Until then, another focal point of the city's energy is Amsterdam-Oost. The district includes Dapperbuurt (home to the popular Dappermarkt, an outdoor market selling cheap and exotic items from underwear to spices) and Indische Buurt, a neighborhood that was built at the turn of the 19th century to house working-class families. Many of the streets—Javastraat, Sumatrastraat, Borneostraat—are named after former Dutch colonies. Now much of the area is populated by young students and families who hail from Turkey, Morocco, and Suriname. They hang out at Maxwell Café, an all-day coffeehouse kind of place in the Oosterpark neighborhood.
It's thanks to the café's owner, a young restaurateur of Moroccan descent named Riad Farhat, that the area has generated so much buzz. A feisty sommelier named Mees List who lives nearby told me it's almost impossible to walk into a local bar that isn't owned by Farhat and his two partners, who have adopted the collective moniker Three Wise Men from the East.
The trio's most dramatic project is located on the backside of a large parking garage on the Singelgracht. Not long ago it was a dark, unwelcoming corner where drug addicts shot up. Farhat reinvented it as a bar and restaurant called Waterkant that has outdoor seating, an indoor café with cheerfully clashing Caribbean colors, and a menu that celebrates Surinamese cuisine. He told me they sell thousands of bottles of Parbo, a popular Surinamese beer, a day.
Nothing is farther from the center than Vuurtoreneiland, a lonely little windswept isle about an hour from the canal ring. Officially part of Amsterdam-Noord, this ship-size fragment of land feels like a remote, floating wilderness. Now it serves as a dramatic stage for one of the city's most talked-about restaurants, which is named after the island. "We sell out almost all our tables for the entire summer in a day," said Brian Boswijk, a cofounder with the chef Sander Overeinder. Boswijk has been involved in some of Amsterdam's most celebrated alternative restaurants, from the roving supper club Interdit to the pop-up restaurant 11.

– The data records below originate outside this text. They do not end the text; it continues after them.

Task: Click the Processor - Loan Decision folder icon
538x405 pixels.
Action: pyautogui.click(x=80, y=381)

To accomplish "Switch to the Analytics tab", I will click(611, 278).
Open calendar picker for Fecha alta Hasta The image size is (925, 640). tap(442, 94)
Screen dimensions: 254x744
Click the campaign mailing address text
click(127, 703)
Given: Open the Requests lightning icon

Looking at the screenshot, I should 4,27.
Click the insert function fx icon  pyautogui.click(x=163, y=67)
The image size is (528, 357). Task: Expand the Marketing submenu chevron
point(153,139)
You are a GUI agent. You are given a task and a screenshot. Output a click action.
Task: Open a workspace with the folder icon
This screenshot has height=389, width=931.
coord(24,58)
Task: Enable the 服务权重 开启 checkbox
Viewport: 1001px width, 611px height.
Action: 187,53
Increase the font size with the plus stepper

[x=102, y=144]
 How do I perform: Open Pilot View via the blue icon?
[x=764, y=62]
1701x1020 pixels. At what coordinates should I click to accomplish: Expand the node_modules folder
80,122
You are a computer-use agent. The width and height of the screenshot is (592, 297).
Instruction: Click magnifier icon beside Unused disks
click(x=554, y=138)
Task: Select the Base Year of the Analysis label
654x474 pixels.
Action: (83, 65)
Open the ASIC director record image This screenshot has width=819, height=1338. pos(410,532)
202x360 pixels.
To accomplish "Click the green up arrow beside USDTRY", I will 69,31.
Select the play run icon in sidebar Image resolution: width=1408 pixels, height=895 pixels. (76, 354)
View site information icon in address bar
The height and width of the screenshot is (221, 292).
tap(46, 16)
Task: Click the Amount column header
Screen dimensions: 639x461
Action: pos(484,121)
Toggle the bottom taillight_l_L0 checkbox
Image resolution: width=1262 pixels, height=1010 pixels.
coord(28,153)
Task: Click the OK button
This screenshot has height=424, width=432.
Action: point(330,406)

On a perfect June day, I waited to be picked up by Yveer XIII, the 1927 wood ferryboat the restaurant uses to transport diners to and from the is- land. It was a delightful voyage. I could see a field of grass dotted with sheep. A pair of falcons drifted over the lighthouse. Upon disembarking, the dinner guests were led along a path to an open-sided structure, angular and Nordic-looking, made of wood and glass. This was where we were to dine. Five nights a week, when the weather is good, Overeinder delivers a four-course menu; ingredients for some of the dishes are foraged or grown on the island, then prepared over an open fire. That night, Boswijk told me that he never expected such immediate success with this culinary venture but has an inkling as to why Vuurtoreneiland is so popular: "It's not just a meal but a small journey. You feel the wind and hear the birds."